A fortaleza foi outrora “local de passagem e alojamento do rei Dom Sebastião, quando vinha caçar nas charnecas e pinhais reais da Caparica, tendo aqui como grande conselheiro o seu capitão e governador, Lourenço Pires de Távora e depois os filhos deste, Cristóvão de Távora e Rui Lourenço de Távora, que também foi Vice-Rei da Índia”.
Além das funções como forte militar, a Torre Velha também serviu como prisão, foi “onde esteve injustamente preso D. Francisco Manuel de Melo, que escreveu a sua obra Carta de Guia de Casados em 1650 durante a sua pena”, contou o especialista.
O historiador conta que nos finais do século XVIII a Torre Velha recebeu obras, “conduzidas pelo engenheiro francês Francisco de Alincourt”. Depois disso, foi “ocupada pelo Lazareto originário da Trafaria em 1815, que ali funcionou até à construção dos novos edifícios a sul da Torre Velha em 1860, sendo depois transformado em Hospital de Isolamento”.
Monumento Nacional desde 2012
A 26 de abril de 2012, a Fortaleza da Torre Velha da Caparica foi classificada como Monumento Nacional, através de resolução do Conselho de Ministros, convertendo-se no único património no municipio de Almada a receber a distinção.
A sua classificação deve-se à importância e singularidade na História da arquitetura militar portuguesa, que representa um valor cultural de significado para a nação.

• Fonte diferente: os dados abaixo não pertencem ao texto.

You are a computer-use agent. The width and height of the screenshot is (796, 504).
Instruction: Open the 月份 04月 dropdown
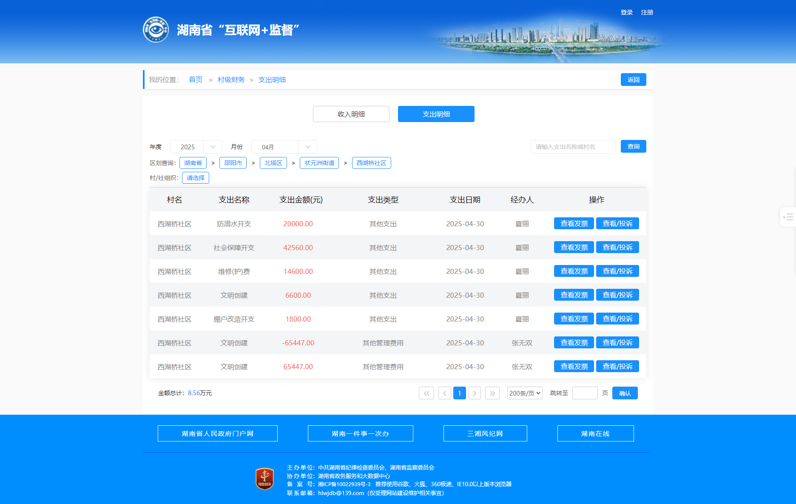[x=284, y=147]
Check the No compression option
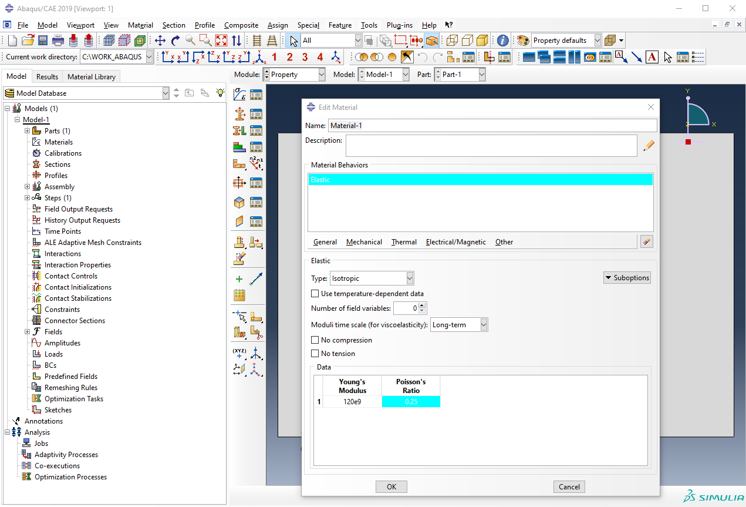Image resolution: width=746 pixels, height=507 pixels. [315, 340]
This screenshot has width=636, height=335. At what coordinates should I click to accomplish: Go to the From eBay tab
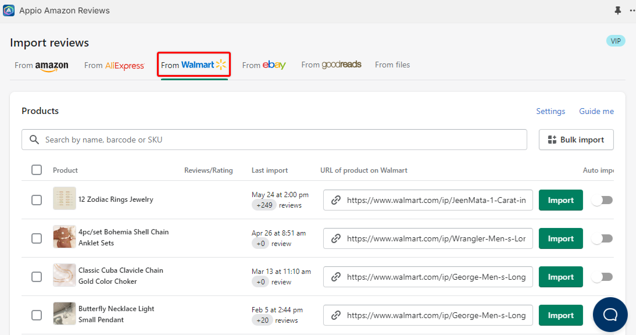click(264, 65)

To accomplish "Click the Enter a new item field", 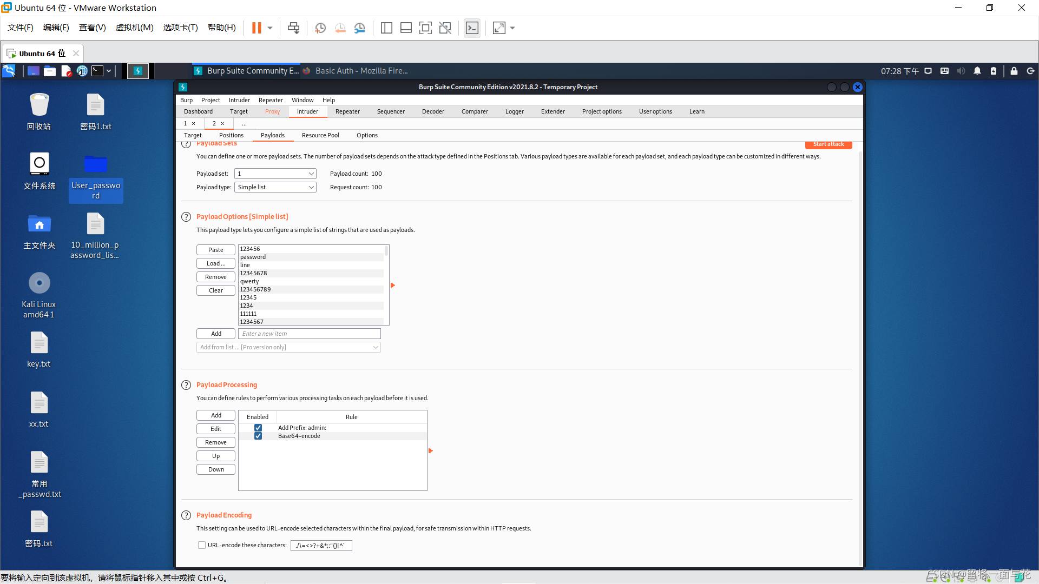I will pos(310,334).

“O valor histórico, patrimonial e cultural do bem que ora se pretende ver classificado articula-se segundo critérios como a autenticidade, a originalidade, a raridade, a singularidade e a exemplaridade, que se revelam significativamente na relevância matricial, arquitetónica, histórica, simbólica que este adquiriu como lugar da memória histórica e patrimonial de Portugal”, pode ler-se no decreto que classificou a Fortaleza da Torre Velha como monumento nacional.

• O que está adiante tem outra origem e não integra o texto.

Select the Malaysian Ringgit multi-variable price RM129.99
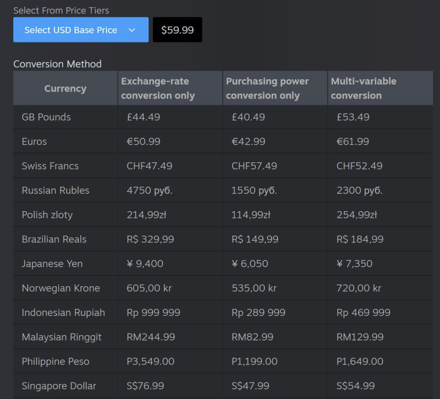 click(x=360, y=337)
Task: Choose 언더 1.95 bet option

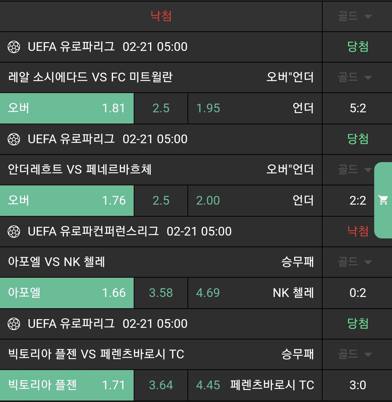Action: click(x=255, y=108)
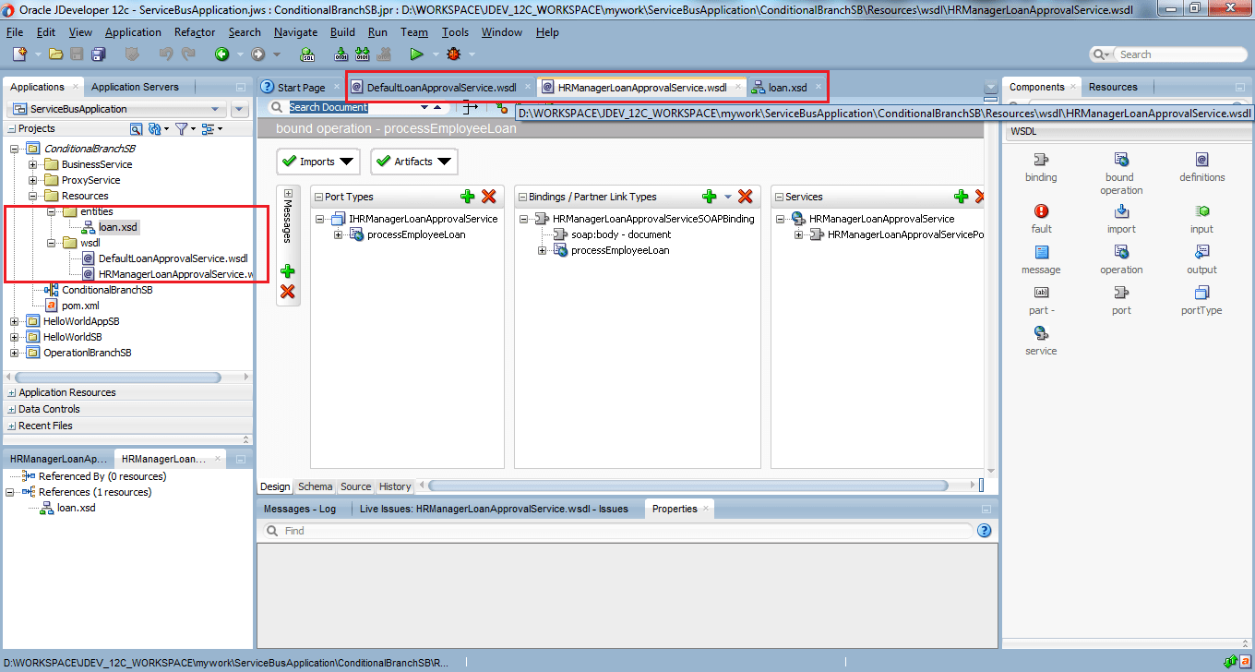Viewport: 1255px width, 672px height.
Task: Open the Refactor menu
Action: click(x=194, y=31)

Segundo o historiador, a classificação da Torre Velha como Monumento Nacional é essencial para se conhecer, estudar e aprofundar, o que só é possível com a ”devida proteção legal”. Teve como propósito “favorecer o seu usufruto pela população, porquanto possuía e possui um elevado potencial do ponto de vista monumental e patrimonial, já que a área onde se localiza tende a tornar-se, cada vez mais, uma zona de valorização patrimonial”.

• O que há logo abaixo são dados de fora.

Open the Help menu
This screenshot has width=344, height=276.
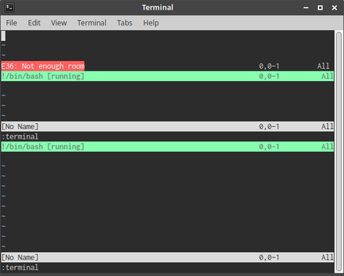[151, 23]
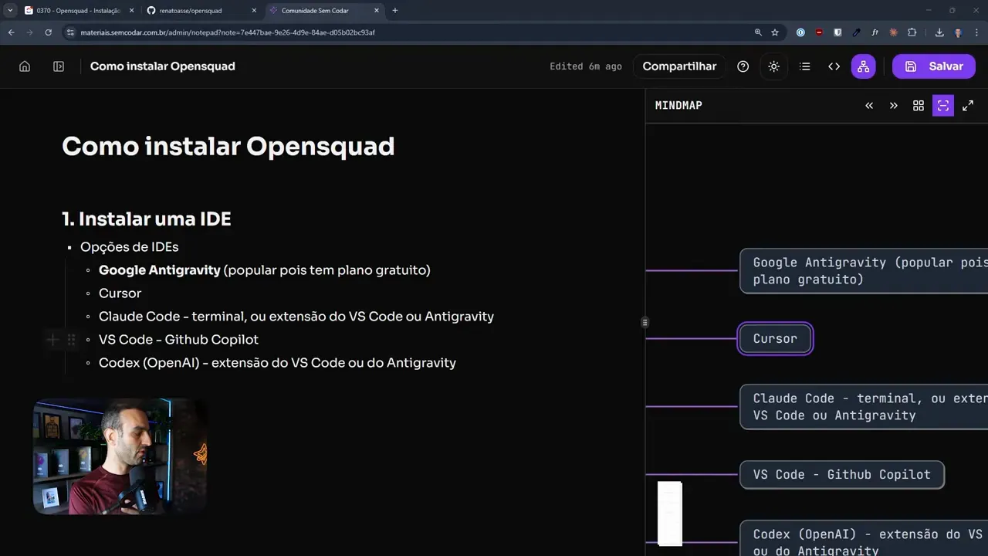Image resolution: width=988 pixels, height=556 pixels.
Task: Select the Cursor node in the mindmap
Action: coord(775,338)
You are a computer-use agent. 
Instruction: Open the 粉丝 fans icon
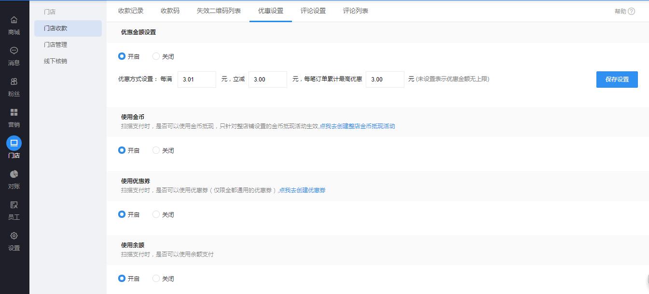point(14,81)
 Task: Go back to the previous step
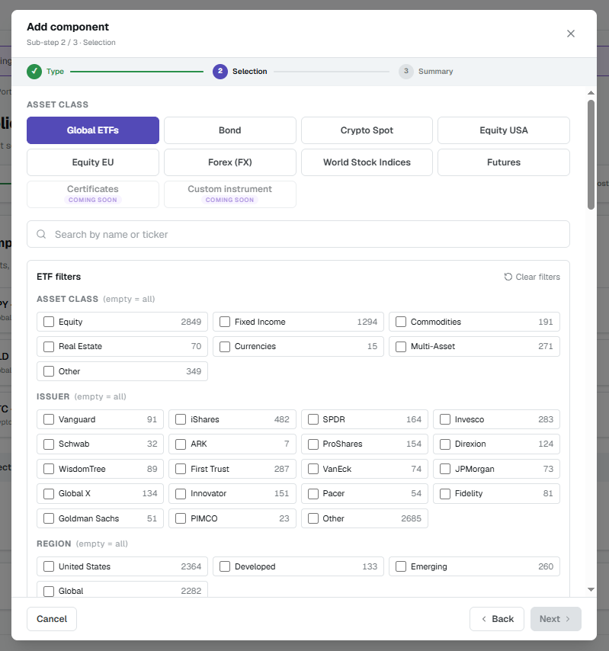click(496, 619)
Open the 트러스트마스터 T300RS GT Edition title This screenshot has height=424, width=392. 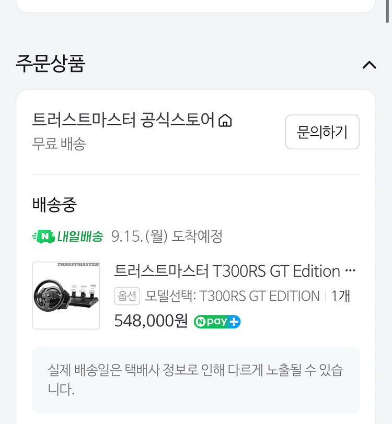227,272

Com a sua proteção garantida, falta assegurar a valorização, restauração e dinamização. Para tal, torna-se essencial a realização de dois tipos de obras, acredita Rui Mesquita Mendes: “uma de consolidação estrutural e melhoria da segurança do espaço e outra de recuperação e preservação do edificado”.
Com o passar dos séculos, a degradação da fortaleza continua evidente, sendo um edifício que nunca foi objeto de prospecção arqueológica ou renovações modernas.
“No passado foram feitas algumas visitas pelos Amigos do Castelos, com a autorização do operador logístico situado à beira-rio, que permitia o acesso à mesma, mas as deficientes condições de segurança levaram-no a terminar com estas visitas. Atualmente é muito perigoso aceder ao seu interior, acesso muito limitado pois a serventia da Torre Velha está vedada ao público por estar circundada por espaços privados, apesar de ser Monumento Nacional”, recorda o historiador.
Programa Revive quer dar nova vida ao monumento
Em 2019 a Torre Velha foi incluída no programa “Revive”, um projeto do Estado Português, que prevê a abertura do património ao investimento privado para o desenvolvimento de projetos turísticos e reabilitações, assim como o Castelo de Almada.
“Se o Programa Revive permitisse, pelo menos, atalhar a sua degradação e criar as condições necessárias para a sua fruição pública, o que nos está neste momento vedada, já seria uma mais-valia”, aponta Rui Mesquita Mendes.
Uma mais-valia da restauração e exploração da Torre Velha no meio turístico é a sua ligação à Torre de Belém. “A relação entre as torres leva-nos a pensar que faria todo o sentido num projecto conjunto e que, certamente, contribuiria para uma maior valorização das duas margens”, remata o historiador.